We see the opposite of growth. That's the entire concern. Any growth would be taken as a victory. Just like miniscule increases in the Steam user stats.

And your ending of that post, THAT'S "hopes and dreams". There's zero guarantee we'll "get there eventually". There's plenty stories of failed attempts in the Linux world too, it's not all a success story on all fronts.
And AAA gaming on Linux is really nothing to take for granted.


Last edited by Beamboom at 14 January 2018 at 8:19 am UTC
Samsai 14 January 2018 at 8:20 am UTC
Beamboom
tuubiSo you compare your hopes and dreams against reality, and analytically come to a negative conclusion?

In case you and your hype-weary co-worriers haven't noticed, very few things happen quickly in the Linux world. The growth of gaming was never going to be an exception

We see the opposite of growth. That's the entire concern. Any growth would be taken as a victory. Just like miniscule increases in the Steam user stats.

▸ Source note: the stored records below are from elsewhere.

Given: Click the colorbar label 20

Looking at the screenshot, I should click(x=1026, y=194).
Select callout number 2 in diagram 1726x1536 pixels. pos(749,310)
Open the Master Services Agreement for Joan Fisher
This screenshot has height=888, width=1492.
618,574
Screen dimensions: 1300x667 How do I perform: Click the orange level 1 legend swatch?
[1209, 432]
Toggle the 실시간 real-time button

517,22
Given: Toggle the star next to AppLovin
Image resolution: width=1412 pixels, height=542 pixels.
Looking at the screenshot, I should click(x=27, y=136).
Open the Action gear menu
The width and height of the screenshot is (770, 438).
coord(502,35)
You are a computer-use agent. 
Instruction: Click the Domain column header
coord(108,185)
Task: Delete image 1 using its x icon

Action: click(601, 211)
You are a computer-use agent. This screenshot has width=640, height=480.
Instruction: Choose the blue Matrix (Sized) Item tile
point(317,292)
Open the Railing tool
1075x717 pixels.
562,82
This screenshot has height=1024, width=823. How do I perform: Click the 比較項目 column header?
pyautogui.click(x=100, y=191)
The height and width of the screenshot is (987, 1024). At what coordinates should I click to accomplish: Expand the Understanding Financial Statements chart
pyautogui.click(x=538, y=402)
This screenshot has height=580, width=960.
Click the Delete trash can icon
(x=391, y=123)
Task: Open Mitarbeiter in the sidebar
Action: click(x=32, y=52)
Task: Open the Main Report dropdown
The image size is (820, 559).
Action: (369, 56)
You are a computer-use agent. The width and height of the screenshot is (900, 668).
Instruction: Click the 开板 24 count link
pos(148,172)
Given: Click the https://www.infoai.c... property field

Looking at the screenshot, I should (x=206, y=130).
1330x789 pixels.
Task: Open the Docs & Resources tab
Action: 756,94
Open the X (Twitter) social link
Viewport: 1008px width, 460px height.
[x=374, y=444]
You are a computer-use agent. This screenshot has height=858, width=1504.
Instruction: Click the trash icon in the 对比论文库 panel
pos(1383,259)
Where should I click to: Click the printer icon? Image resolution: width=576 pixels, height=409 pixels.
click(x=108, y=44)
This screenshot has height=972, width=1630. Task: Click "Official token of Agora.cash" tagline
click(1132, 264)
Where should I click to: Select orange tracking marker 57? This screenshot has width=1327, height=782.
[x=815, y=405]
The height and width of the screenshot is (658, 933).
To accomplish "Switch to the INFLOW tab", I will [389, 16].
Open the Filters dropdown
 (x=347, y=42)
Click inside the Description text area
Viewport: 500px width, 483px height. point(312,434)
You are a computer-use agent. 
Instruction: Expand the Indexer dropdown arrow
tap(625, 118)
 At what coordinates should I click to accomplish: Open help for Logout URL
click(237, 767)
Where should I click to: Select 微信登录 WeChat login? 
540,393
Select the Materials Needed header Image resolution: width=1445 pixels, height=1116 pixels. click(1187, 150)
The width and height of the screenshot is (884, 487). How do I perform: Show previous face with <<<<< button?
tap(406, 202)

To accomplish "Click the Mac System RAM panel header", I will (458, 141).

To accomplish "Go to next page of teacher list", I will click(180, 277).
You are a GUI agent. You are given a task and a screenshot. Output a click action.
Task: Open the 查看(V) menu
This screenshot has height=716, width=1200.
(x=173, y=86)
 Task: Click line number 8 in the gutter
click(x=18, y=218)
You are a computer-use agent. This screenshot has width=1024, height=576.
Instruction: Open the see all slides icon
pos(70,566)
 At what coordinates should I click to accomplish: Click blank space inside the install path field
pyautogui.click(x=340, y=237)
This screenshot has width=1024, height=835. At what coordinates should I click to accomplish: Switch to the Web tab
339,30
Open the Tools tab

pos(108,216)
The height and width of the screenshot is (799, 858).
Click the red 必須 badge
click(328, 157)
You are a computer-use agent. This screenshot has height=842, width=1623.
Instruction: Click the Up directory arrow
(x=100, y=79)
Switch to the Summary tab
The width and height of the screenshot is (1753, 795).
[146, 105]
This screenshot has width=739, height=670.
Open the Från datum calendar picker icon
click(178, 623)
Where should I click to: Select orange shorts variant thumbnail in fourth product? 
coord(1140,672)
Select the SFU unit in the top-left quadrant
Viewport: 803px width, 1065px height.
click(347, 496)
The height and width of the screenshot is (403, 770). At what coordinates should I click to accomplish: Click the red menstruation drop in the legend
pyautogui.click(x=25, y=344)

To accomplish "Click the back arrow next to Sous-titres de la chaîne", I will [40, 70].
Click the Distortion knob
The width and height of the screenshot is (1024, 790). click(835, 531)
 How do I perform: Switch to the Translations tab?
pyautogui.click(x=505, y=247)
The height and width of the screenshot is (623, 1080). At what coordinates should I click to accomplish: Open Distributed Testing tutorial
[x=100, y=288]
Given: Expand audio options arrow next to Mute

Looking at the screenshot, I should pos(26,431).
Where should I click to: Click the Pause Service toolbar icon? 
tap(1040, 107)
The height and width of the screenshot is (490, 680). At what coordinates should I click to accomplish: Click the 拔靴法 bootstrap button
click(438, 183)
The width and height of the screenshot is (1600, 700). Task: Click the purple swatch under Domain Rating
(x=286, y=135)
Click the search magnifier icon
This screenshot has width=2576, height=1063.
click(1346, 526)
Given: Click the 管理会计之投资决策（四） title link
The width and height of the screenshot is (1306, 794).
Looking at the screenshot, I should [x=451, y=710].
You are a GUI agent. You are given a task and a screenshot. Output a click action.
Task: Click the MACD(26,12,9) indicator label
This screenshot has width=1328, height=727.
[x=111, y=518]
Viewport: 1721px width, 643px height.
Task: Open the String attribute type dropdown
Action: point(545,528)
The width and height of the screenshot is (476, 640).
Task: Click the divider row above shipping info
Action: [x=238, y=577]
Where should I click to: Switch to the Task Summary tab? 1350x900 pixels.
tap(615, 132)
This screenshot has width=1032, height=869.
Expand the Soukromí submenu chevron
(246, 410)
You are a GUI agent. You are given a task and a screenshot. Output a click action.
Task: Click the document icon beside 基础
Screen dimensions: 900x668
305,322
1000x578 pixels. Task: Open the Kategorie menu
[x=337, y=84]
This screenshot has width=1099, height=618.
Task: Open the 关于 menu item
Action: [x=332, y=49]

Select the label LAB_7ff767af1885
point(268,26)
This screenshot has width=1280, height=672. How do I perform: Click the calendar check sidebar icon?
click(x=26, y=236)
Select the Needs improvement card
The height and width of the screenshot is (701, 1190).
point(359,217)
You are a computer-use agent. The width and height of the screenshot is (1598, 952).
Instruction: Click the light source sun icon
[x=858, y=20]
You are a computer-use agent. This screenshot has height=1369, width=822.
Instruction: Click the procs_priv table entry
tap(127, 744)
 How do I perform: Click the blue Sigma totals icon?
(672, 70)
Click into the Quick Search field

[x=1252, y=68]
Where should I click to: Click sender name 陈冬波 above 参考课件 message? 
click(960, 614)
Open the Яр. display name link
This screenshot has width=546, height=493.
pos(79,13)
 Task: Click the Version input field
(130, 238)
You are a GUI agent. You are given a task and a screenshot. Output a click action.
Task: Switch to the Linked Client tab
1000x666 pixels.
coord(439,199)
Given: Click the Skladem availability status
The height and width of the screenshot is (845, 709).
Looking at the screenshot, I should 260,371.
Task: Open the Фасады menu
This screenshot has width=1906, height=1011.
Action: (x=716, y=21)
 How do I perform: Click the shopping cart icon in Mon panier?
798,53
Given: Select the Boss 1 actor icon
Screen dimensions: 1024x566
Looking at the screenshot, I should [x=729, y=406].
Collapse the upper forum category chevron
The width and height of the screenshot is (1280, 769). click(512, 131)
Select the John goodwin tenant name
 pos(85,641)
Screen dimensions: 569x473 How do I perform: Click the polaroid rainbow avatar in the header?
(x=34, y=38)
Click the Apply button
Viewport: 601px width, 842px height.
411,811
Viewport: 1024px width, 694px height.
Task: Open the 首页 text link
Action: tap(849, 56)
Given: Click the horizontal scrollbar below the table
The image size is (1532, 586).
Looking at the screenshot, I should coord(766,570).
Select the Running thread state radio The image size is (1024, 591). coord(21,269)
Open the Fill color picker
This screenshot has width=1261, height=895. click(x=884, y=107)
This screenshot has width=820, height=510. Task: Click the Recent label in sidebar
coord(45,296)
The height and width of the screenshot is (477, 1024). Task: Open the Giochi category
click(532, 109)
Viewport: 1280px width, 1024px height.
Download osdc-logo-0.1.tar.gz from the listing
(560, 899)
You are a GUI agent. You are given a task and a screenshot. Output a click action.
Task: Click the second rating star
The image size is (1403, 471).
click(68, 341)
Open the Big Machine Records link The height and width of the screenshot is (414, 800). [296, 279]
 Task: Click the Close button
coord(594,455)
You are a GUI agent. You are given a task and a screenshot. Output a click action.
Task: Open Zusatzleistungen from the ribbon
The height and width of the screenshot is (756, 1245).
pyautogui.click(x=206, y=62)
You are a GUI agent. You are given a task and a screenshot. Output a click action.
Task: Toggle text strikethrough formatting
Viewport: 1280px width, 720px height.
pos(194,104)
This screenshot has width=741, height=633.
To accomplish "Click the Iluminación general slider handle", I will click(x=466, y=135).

And your ending of that post, THAT'S "hopes and dreams". There's zero guarantee we'll "get there eventually". There's plenty stories of failed attempts in the Linux world too, it's not all a success story on all fronts.
And gaming on Linux is really nothing to take for granted.
What we see is proportional growth of Windows due to the PUBG effect and Asian market increase. If you want to freak out about it then go ahead, meanwhile I will look at the more significant statistics offered by developers and the gradual numerical growth. I personally think that playing video games is more fun than endlessly worrying about them.
Feist 14 January 2018 at 9:03 am UTC
Voted. Except for "Best Update", where my favorite was "Beamdogs 2.5 beta update" for their Enhanced Editions of Baldur´s Gate, Planescape and Icewind. Adding achievments, new classes, auto-looting and much more.